ISA/Surf Control access for remote users

[marko2002]

Hi Guys,

Here's my current setup:
X1 Domain Controller (2003 Server) with ISA2000 and Surf Control web filter installed. I know this isn't an ideal setup but I'm currently working on another server to host ISA and Surf Control. Internally, all users are forced through the ISA/Surf Control server using Group Policy so no probs here. Externally, I've opened our ISA server for remote users to authenticate against and use on their home PC's for their own security (i.e. their internet connection would be filtered in the same way as internal PC's).

My main concern is that remote users could begin 'hogging' our bandwidth as all page request's would obviously be routed through our ISA server and we would in effect become their 'webcache'. Would there be a way for remote users to utilise their own internet connection for downloading web pages whilst still authenticating against my ISA/Surf Control filter so inappropriate sites are blocked and those sites allowed would be allowed?.

Advice greatly received.

Marko

 

[dearingkr]

You can configure their client to use the local gateway to get to the internet, but it is not a good idea for security reasons.
When a VPN client connects to your network via VPN, they become part of your network. If you do as above, you are adding an insecure internet connection to your network.


MCSE CCNA CCDA

 

[marko2002]

Hi dearingkr, thanx 4 the reply - I do realise that opening up the webcache in this way can be insecure though the plan is once I've sussed the thing I'm going to create a seperate cache server on a workgroup rather than my domain and use this as the dedicated webcache, though for now my main concern is basically to find a way to allow users to connect to the ISA server/web filter and use it as though they were on the internal network. This server is purely a cache server and not my firewall - the point being it caches and filters (using SurfControl Web Filter) and I need to try and find a way to allow external users to utilise the filter whilst not hogging my bandwidth - more a case of the filter saying 'yes' or 'no' to the requested web page and if 'yes' their internet connection is used to download the page rather than mine.
Any further help is greatly appreciated

 

[marko2002]

Just another quick point - I have actually managed to get some test users externally connected to the webcache/filter by opening the relevant port on my firewall router and all works perfectly - I merely now need to know if it's possible to get these external users to use their own internet connection to download pages rather than all traffic being routed through my own webcache/filter server!. I know this probably defeats the purpose of a 'webcache' in the first place, but I'm not particularly worried about users utilising the webcache, instead I'm more interested in them using the web filter (Surf Control).
Cheers

 

[dearingkr]

I doubt there is a way you can do what you want.

If you use the webcache, then the server is actually going out and getting the information (using it's internet connection) and returning the requested page to the client.

MCSE CCNA CCDA

 

[marko2002]

Hi again dearingkr - I didnt think so - oh well, back to the drawing board.
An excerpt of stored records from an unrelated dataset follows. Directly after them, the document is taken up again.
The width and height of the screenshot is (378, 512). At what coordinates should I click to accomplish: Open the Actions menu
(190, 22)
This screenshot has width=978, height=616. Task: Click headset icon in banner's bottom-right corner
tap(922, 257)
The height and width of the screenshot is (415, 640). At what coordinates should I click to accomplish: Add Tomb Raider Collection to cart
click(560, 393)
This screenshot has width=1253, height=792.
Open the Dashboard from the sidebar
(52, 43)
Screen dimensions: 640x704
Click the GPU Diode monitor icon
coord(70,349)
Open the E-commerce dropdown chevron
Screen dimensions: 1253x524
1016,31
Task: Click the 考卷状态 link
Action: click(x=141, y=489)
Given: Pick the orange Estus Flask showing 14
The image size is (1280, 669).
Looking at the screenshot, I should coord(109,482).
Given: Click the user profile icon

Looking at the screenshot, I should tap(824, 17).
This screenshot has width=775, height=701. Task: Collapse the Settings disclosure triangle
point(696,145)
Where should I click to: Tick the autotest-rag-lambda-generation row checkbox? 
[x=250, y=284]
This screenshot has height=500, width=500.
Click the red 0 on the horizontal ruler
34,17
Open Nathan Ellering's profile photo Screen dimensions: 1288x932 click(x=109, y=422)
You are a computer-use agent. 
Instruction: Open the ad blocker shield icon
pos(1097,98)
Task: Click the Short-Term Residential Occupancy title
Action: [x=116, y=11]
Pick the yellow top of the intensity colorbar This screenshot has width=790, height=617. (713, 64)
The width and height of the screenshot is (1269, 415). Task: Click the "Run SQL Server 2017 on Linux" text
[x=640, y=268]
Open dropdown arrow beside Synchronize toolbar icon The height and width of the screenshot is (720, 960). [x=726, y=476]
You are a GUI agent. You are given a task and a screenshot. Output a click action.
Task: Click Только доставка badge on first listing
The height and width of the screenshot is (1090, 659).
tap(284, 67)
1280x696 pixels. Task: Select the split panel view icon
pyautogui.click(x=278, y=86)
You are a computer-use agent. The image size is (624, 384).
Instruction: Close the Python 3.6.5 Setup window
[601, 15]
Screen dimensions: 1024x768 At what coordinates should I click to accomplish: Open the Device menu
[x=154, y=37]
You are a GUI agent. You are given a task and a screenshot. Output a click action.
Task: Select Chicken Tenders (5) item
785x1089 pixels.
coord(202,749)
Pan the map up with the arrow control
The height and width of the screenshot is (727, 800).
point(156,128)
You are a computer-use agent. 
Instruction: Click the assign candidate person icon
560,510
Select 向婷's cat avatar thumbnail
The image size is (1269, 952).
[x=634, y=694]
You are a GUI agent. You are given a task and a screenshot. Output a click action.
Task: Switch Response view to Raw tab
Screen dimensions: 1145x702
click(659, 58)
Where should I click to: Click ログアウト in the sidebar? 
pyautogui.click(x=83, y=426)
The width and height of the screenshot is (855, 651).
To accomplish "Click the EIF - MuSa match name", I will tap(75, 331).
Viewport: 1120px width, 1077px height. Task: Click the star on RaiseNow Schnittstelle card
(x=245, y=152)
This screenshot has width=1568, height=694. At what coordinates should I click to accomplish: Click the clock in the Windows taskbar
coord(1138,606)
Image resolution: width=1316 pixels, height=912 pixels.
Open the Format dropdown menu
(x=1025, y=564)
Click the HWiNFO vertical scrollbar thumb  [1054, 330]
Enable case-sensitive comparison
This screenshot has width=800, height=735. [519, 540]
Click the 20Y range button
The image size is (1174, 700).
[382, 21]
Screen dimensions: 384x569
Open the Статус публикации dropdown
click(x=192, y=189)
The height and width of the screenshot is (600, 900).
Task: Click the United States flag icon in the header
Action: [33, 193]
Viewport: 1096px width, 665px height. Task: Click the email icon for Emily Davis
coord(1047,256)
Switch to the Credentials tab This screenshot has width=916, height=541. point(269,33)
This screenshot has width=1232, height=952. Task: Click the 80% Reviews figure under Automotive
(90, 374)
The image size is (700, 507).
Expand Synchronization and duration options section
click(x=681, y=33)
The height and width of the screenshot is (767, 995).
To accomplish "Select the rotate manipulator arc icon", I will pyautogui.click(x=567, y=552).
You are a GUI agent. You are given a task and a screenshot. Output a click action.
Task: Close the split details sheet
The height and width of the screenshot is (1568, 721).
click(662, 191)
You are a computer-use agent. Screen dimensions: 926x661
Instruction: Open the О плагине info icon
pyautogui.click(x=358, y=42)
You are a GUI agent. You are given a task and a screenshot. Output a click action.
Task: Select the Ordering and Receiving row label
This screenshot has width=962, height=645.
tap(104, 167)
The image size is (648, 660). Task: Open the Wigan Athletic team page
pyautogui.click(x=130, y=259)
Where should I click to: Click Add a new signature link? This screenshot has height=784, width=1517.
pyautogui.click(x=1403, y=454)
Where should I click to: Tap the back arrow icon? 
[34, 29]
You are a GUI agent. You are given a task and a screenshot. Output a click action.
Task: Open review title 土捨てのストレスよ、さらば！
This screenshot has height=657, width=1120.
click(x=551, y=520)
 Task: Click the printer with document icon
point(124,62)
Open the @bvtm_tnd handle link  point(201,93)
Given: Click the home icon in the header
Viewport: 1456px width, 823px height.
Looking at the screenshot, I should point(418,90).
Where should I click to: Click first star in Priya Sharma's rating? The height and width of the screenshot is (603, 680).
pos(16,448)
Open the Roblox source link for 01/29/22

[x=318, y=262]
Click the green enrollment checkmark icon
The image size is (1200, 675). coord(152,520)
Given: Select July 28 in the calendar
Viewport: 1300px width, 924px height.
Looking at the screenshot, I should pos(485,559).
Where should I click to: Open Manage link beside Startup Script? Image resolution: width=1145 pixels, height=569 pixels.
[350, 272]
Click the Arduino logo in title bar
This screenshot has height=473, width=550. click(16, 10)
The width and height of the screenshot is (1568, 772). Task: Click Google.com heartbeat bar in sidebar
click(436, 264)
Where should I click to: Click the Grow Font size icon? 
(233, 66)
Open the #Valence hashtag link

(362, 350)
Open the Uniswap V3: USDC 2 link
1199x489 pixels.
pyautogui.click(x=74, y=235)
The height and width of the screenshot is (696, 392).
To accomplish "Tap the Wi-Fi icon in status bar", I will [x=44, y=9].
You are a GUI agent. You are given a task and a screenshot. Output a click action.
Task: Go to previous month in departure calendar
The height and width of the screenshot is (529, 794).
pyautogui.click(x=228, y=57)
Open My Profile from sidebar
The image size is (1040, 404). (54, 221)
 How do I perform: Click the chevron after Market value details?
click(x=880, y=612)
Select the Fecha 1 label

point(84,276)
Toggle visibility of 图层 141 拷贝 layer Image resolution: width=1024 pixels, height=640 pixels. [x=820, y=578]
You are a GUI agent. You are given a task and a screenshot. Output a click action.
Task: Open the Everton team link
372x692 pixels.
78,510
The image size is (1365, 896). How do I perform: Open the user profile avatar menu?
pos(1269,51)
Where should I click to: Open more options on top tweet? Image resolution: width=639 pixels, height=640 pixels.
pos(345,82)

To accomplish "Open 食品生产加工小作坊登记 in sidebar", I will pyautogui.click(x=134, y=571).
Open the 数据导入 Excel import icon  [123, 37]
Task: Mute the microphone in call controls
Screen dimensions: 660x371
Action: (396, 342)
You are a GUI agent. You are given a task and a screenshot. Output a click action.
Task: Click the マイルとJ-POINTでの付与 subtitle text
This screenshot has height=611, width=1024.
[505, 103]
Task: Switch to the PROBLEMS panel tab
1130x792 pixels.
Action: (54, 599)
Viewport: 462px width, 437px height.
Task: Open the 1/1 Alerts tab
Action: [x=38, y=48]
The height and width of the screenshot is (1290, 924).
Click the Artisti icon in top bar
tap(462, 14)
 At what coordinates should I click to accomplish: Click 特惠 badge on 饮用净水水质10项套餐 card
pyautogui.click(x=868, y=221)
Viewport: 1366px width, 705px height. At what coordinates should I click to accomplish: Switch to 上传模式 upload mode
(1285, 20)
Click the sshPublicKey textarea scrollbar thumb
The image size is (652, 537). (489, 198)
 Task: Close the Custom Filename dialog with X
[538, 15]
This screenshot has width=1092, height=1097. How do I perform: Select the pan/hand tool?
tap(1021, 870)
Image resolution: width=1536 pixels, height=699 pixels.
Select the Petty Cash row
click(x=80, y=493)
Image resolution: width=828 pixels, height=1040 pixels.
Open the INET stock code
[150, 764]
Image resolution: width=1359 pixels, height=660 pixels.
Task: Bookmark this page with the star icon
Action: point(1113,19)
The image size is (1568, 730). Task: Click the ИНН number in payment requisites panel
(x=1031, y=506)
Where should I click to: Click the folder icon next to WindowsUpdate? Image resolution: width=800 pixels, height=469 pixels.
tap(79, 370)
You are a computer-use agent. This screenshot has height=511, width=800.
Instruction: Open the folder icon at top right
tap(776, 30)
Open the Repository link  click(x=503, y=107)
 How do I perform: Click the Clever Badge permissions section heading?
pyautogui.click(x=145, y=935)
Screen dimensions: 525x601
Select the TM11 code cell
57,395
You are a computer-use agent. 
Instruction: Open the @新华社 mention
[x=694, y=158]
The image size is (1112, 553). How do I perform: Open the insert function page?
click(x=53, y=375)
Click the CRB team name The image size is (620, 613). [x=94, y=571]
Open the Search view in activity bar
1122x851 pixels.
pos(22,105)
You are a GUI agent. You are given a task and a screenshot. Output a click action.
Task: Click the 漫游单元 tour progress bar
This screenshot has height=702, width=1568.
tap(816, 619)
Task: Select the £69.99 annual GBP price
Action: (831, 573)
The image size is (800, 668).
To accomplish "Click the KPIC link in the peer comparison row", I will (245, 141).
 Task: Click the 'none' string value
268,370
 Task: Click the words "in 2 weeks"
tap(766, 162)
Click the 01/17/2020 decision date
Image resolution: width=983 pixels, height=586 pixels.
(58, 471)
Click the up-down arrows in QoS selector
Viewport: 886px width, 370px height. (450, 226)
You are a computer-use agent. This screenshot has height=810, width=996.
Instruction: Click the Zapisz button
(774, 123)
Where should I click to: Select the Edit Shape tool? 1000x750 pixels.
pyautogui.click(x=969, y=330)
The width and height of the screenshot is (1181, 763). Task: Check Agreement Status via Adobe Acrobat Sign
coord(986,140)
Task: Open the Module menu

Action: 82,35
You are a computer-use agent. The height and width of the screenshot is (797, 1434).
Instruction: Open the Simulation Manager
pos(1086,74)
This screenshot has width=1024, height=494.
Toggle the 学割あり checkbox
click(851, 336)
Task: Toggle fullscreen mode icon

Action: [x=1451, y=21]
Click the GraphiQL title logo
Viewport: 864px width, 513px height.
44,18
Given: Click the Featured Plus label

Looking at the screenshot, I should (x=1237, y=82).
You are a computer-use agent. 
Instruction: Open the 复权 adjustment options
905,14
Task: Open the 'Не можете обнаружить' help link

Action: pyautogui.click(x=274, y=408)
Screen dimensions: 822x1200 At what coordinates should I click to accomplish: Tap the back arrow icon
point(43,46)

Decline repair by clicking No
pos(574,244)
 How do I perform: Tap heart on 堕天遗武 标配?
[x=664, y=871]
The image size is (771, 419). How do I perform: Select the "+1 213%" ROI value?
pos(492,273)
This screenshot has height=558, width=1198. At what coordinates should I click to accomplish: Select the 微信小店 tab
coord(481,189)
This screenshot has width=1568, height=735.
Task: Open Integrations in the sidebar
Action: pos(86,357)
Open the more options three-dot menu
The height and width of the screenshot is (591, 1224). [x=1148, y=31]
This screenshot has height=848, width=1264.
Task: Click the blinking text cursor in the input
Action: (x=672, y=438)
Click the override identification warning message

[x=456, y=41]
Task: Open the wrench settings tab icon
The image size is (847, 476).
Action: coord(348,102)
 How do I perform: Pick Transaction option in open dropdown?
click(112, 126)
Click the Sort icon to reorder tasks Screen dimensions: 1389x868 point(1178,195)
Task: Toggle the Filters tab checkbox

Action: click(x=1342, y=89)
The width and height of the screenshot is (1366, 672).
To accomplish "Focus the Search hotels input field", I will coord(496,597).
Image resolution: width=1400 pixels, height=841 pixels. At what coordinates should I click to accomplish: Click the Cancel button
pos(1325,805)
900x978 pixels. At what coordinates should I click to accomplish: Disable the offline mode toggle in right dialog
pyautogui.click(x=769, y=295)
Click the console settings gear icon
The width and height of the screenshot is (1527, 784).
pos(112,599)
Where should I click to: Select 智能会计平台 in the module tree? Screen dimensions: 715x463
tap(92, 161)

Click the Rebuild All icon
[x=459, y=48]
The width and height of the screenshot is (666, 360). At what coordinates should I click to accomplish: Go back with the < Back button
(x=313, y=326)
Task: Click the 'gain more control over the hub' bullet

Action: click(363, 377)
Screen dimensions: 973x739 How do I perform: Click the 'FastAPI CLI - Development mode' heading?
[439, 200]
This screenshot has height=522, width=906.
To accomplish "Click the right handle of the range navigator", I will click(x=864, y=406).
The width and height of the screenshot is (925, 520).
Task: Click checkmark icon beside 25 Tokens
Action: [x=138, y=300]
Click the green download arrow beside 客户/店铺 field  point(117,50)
On another note then, what kind of limitations would you expect on a, say, 4Mb download/400K upload internet connection. I understand that my 4mb download is probably of no relevance to external users but the 400K upload is obviously the maximum speed available to external users to receive pages from my cache server.

Having said that, the more users connecting to the cache, the less bandwidth available to each - therefore I'de need to consider what bandwidth I'd need for approximately 100 external users. Any idea's?!